Q. So you’re crunching a hell of a lot of data.

A. A couple hundred gigabytes a day.

Q. What do you do with it exactly?

A. We try to project what’s going to happen on the farm, and determine how you can increase the likelihood of a successful yield. So there was a farmer in Georgia in 2014 who got a 503-bushel-per-acre corn crop. That’s insane. It’s very rare to get above 220 or 230 bushels per acre. The average in the United States in 2014 was 174. He used the right amount of nitrogen at the right time, the right seed, the right type of soil, the right amount of water — all of these decisions informed by the predictive capabilities of what’s happened in the past, and the modeling of future growing conditions. That’s not a typical example, but it gives you a sense of what’s possible when you use a “systems” approach.

Q. Your company has morphed from one that would help people and businesses adapt to climate change to one that’s helping large-scale farmers increase yields.
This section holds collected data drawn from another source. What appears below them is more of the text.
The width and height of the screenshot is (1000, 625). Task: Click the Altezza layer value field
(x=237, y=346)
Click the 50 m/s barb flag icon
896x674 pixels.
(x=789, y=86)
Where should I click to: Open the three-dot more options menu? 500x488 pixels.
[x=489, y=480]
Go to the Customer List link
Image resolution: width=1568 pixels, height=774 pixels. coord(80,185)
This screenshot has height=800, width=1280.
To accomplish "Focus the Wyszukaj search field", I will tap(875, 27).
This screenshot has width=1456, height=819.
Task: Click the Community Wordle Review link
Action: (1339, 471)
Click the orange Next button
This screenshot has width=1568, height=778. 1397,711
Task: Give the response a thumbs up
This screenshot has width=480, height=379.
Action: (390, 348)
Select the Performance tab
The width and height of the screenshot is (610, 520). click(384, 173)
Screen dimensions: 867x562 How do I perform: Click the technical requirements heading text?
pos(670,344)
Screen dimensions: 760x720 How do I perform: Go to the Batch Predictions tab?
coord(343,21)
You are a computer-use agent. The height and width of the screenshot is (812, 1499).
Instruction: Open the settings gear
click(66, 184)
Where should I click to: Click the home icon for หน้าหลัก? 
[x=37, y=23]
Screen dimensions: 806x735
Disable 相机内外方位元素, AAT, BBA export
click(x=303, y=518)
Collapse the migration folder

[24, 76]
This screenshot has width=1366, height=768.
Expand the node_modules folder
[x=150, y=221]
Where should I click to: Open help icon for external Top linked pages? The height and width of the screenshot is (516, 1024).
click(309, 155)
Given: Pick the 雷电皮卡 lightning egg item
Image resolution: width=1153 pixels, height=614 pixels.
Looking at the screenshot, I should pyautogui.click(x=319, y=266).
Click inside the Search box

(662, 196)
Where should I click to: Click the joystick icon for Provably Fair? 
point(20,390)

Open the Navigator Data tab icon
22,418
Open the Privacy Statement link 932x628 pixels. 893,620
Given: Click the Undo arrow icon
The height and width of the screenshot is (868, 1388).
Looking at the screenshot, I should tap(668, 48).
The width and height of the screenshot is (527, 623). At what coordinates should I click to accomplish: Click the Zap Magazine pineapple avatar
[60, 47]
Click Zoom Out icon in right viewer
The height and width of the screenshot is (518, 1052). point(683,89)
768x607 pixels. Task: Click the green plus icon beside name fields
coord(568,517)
Some would argue that this new mission hurts — not helps — the environment.

A. I would argue that using data to help farmers maximize profit and increase yield goes hand-in-hand with sustainability. Farmers use huge amounts of fertilizer and power and water to grow crops, and there’s a lot of room for optimization there, for efficiency. That’s a big opportunity for innovation — I view it to be the biggest.

Farmers like to feel safe. There’s the mindset: “I want to spray my field with enough nitrogen to feel safe, and have some left in the soil.” We had a farmer who used our Nitrogen Advisor product last year, for example, which shows you a chart of how much nitrogen will be left in your field every day for the rest of the season. He was gonna do a spraying of nitrogen, but our tools showed that even without the spraying he would have enough nitrogen to make it to a 220-bushel yield, and still have nitrogen left in the soil at the end of the season. And so he said, “OK, I won’t do the spraying.” And he saved hundreds of thousands of dollars by not doing that spraying, and got the 220-bushel yield. He said, “Wow, I’m gonna tell everyone about this.”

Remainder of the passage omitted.